Saturday, September 08, 2012

Day 11: Dammit, Swedish Food Tastes Good Anywhere

Started off the gorgeous day wandering through Vondelpark, which was filled with people sunning and enjoying the weather.  We walked the full length from east, which was very commercial with trams, shops and busy streets, to the northwest which had more of a gated community, deeply residential feel.

Garden area with hexagonal honeycomb-like hedges holding various plant life

Gazebo surrounded by a moat

Monument outside the gazebo

Afterwards we visited the Begijnenhof (Beguines' Court), a convent-style square right off the Spui - it's located in the first canal belt, so the neighborhood is tall buildings and narrow roads, with pubs and tacky souvenir shops that pack the cobblestone paths, and then you step through a giant wooden door polished by a thousand hands brushing by it, and into this quiet green and blue oasis.

Bucolic

It still houses all women, just like it did hundreds of years ago, though I don't believe it's specifically pious women in direct correlation with the church that anchors it on one side.  Also, the ring of houses contains one of the oldest houses in Amsterdam, one of two houses in the city made entirely of wood that never succumbed to the many fires that led people to build using bricks and masonry.

Oldest house in Amsterdam

The grounds are really peaceful and beautiful - stretches of the grounds are partitioned off, so you can't wander just anywhere, but it's still a nice respite from the rowdy, dark, cramped streets ringing the community.

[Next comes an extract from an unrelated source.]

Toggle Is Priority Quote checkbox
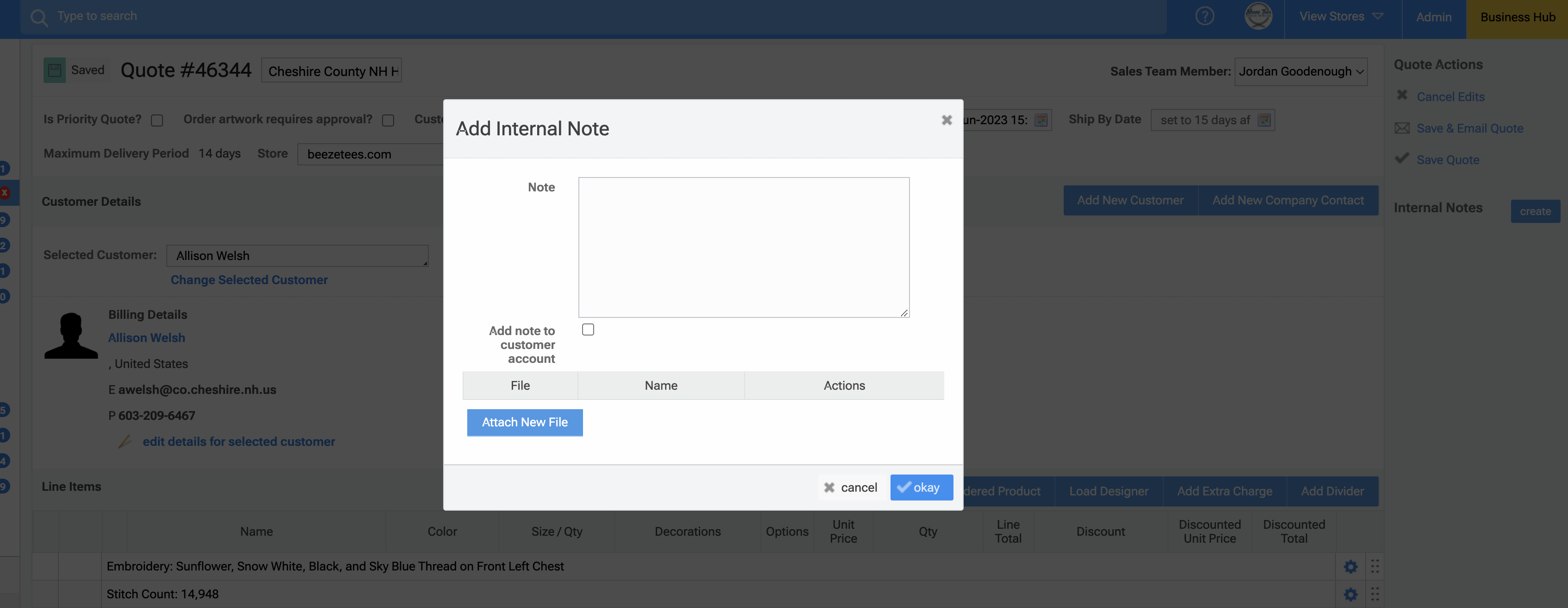Screen dimensions: 1568x608 click(157, 120)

Open door to the public street area

Begijne woman

Afterwards we spent the day wandering around, riding trams and taking in the sights.  At this point, we had gone a full week without eating anything of any real nutritional value (wurst, bread, and chunks of gouda gets tired quickly), yet didn't want to shell out the 20-30€ per head for a meal (yes, even far from the center).  Amsterdam seem to just be the kind of city where eating out always costs a high amount, either expensive or MORE expensive.  So what did we do?  

We went to Ikea for dinner.

Photo courtesy of eateryrow.com.  Pretty much what we had.


To be fair, the Ikea was right around the corner from us in the business park that Baz and I wandered into the first night we got there and couldn't find the damn apartment.  Besides, we both dig Ikea (shitty quality and big box mentality be damned) because it gives us the ability to daydream about what our apartment will look like one day when we get the opportunity to live together, which unfortunately isn't in our cards at present moment.  

So we went on a journey to Ikea.  After a mile of walking and wading through a sea of flaxen haired children, we made it to the dining area and decided on salmon with grilled veggies and french fries (gegrillt zalm).  We also realized we were probably one of the few people there who wasn't from Zuidoost, or even Amsterdam, because seriously, what tourist thinks to go to Ikea for goddamn dinner?  Anyhow the poor people behind the counter had to switch their brains over to english when we ordered, and we ended up missing out on some sweet hollandaise sauce as a result, but no worries, since the last thing I needed was more cream/oil/richness in my diet.  

After a blissful dinner of (relatively) real food, with veggies and nutrients and everything, we had some time to kill before heading to the Anne Frank House back in the city, so we walked off our fullness by wandering through the showrooms pointing out stuff we liked - studio room setups, kitchens, wandering through bedrooms connected to closets connected to bathrooms, and seeing that the Dutch really do seem to favor this three-walled shower concept that lacks a curtain or door on the fourth wall, which we noticed in our shower but couldn't determine if it was because the renter was lazy or because it was the style.  Not really my thing (no privacy, plus the whole bathroom is soaking after), but hey whatever, ain't my country.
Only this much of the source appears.